The Delhi High Court on Wednesday set aside a single-judge order that had directed music director A R Rahman and the makers of Ponniyin Selvan 2 to deposit ₹2 crore in a copyright suit filed by Ustad Faiyaz Wasifuddin Dagar. The suit alleged that the film song “Veera Raja Veera” infringed a traditional Dhrupad composition known as “Shiva Stuti”.
What the single-judge had ordered earlier
In an April 25 order, a single-judge of the Delhi High Court had accepted Ustad Faiyaz Wasifuddin Dagar’s interim contention and directed Rahman, Madras Talkies and the co-producers to deposit ₹2 crore with the court and pay ₹2 lakh in costs. That order had also directed changes to online credits and granted other interim reliefs before being stayed and later revisited on appeal.
Bench reasoning: Dagar brothers were performers, not authors
A division bench of Justices C. Hari Shankar and Om Prakash Shukla allowed Rahman’s appeal and stressed that the junior Dagar brothers — whose performances of “Shiva Stuti” were relied upon by the plaintiff — could not be treated, even prima facie, as the composers or authors of the work merely because recordings and performance credits existed. The bench found that treating performance as a presumption of authorship would be a fundamental error of principle. (Hindustan Times)
Court on authorship, tradition and the law
The court emphasised that “Shiva Stuti” forms part of the Dagarvani tradition of Dhrupad, a body of oral and family-transmitted repertoire, and held that attributing exclusive authorship to the junior Dagar brothers would be inconsistent with the object and structure of copyright law. The judges observed that to equate mere performance or fixation with authorship would effectively rewrite the statutory definitions in Section 2(d)(ii) and Section 2(ffa) of the Copyright Act — an outcome the bench rejected.
Plaintiff’s case and the disputed evidence
Ustad Faiyaz Wasifuddin Dagar had argued that recordings and a CD inlay from a performance at the Royal Tropical Institute, Amsterdam, established the junior Dagar brothers as authors of “Shiva Stuti”. The single judge had relied on such material to reach a prima facie conclusion of authorship. The division bench, however, held that presence of performance recordings and cover pages does not, without more, establish compositional authorship.
Wider implications for Indian classical music and copyright
Legal observers say the verdict highlights a sensitive tension between copyright protection and the collective, intergenerational nature of many Indian classical traditions.
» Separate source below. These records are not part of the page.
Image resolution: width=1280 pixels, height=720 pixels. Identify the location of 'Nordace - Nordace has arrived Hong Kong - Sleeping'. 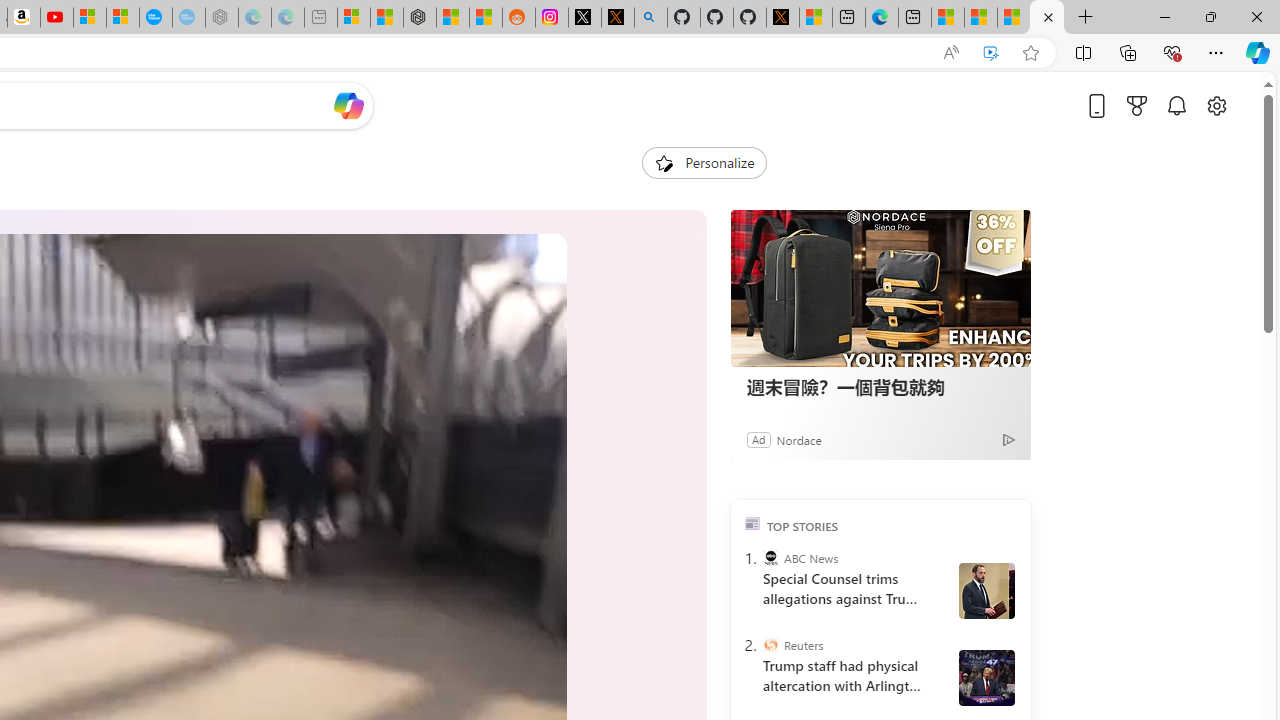
(222, 17).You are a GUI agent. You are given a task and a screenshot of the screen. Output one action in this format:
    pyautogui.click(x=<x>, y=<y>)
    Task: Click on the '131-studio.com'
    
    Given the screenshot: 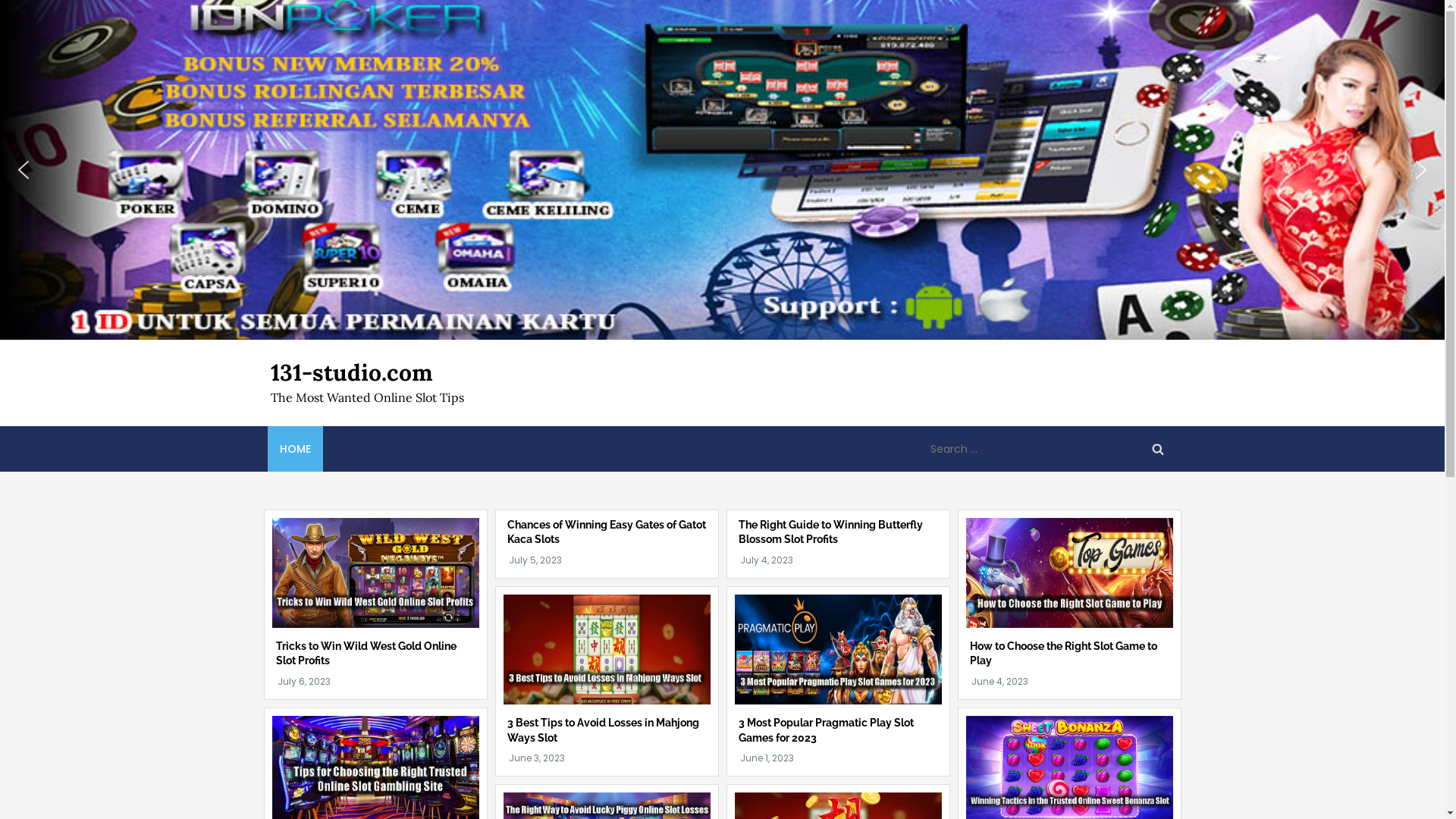 What is the action you would take?
    pyautogui.click(x=269, y=372)
    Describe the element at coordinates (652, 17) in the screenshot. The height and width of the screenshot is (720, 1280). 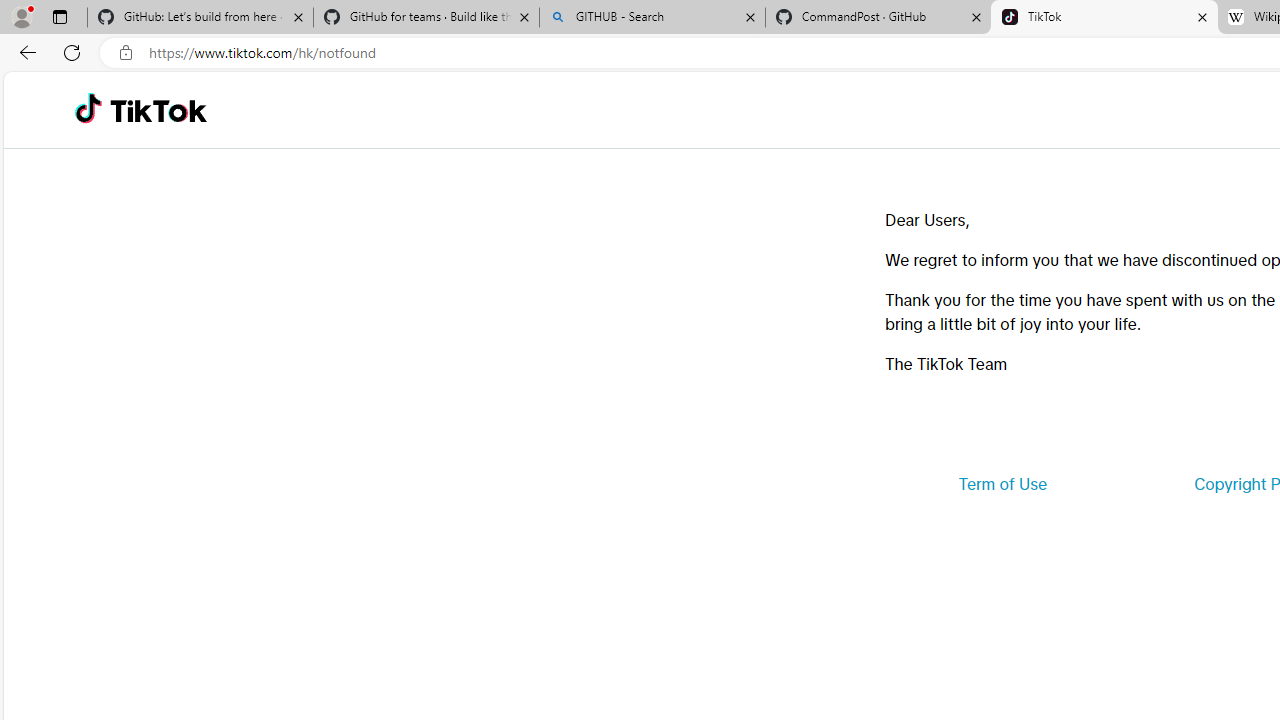
I see `'GITHUB - Search'` at that location.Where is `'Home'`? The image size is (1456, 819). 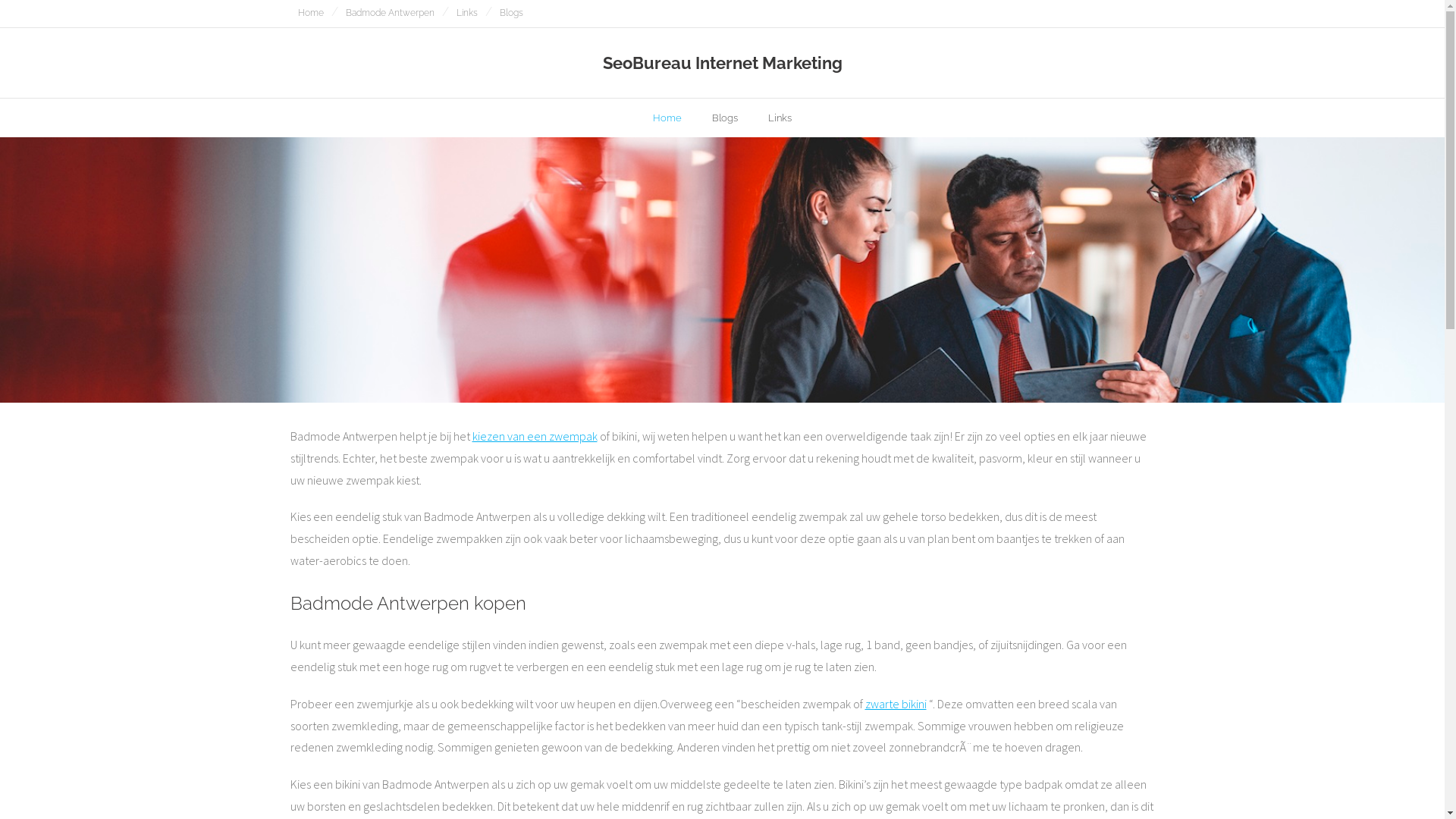
'Home' is located at coordinates (309, 14).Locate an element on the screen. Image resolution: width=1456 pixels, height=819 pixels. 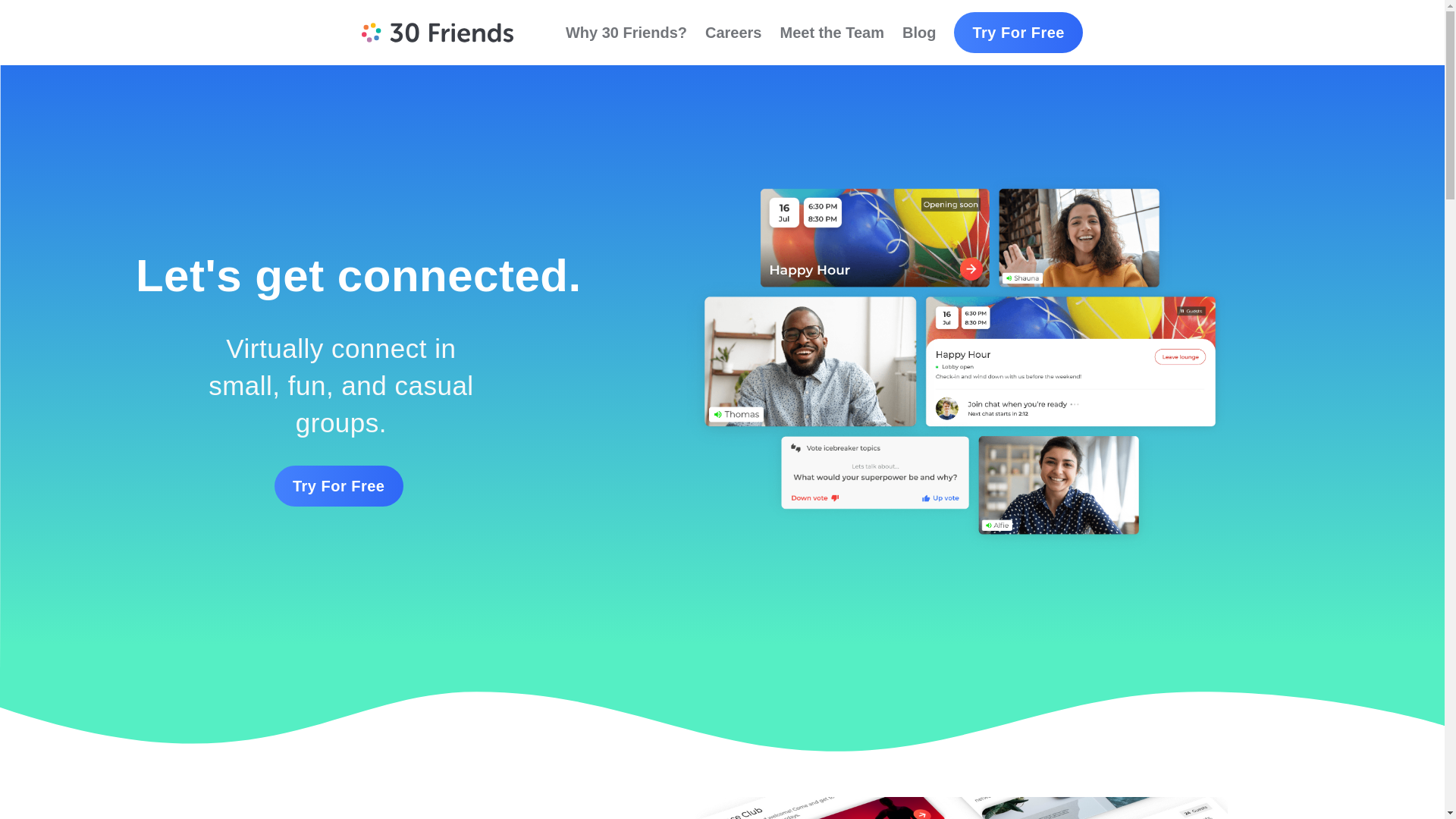
'Blog' is located at coordinates (918, 32).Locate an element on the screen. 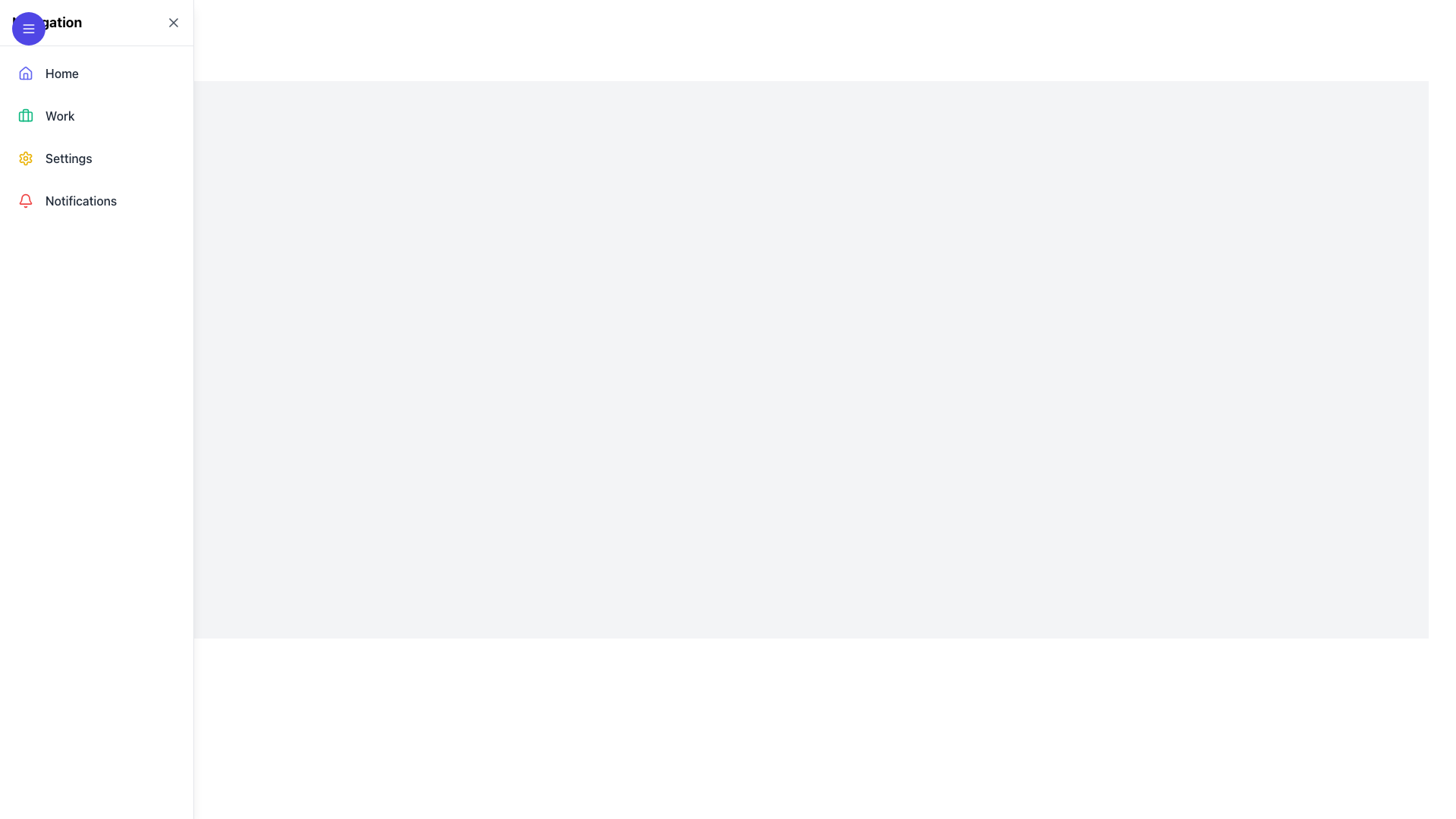  the SVG rectangle that represents the briefcase icon in the 'Work' option of the navigation menu, which is the second option from the top is located at coordinates (25, 115).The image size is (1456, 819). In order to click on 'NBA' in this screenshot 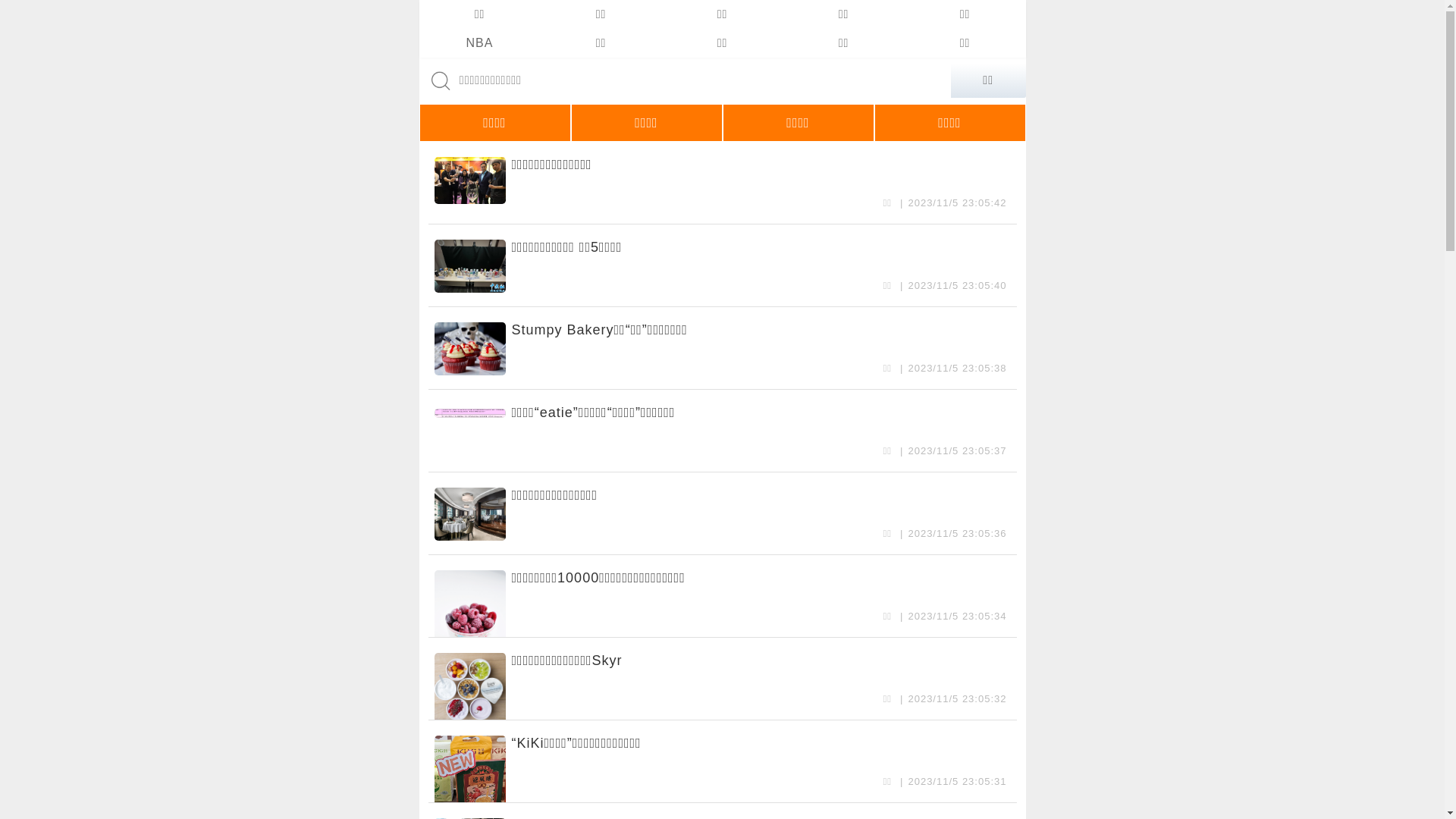, I will do `click(479, 42)`.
Commentators note that if courts routinely treated performers of orally transmitted repertoire as composers, it could hamper customary teaching and sharing practices that underpin gharana and guru-shishya traditions. The judgment indicates judicial caution in extending exclusive authorship claims over works rooted in living oral traditions.
What happens next
The division bench’s order grants Rahman and the film producers immediate relief from the interim financial direction; the underlying copyright dispute on merits will proceed in the regular course. The court is expected to release a detailed judgment setting out its full reasoning, and the matter may yet return to the higher judiciary depending on further appeals. (www.ndtv.com)
Conclusion
The Delhi High Court’s decision is a notable development in a high-profile copyright suit involving a celebrated composer and a centuries-old classical tradition. By distinguishing between performance and authorship, the court sought to balance the protection offered by copyright law with the realities of orally transmitted musical forms, signalling judicial reluctance to allow prima facie relief that could reshape teaching and practice in Indian classical music.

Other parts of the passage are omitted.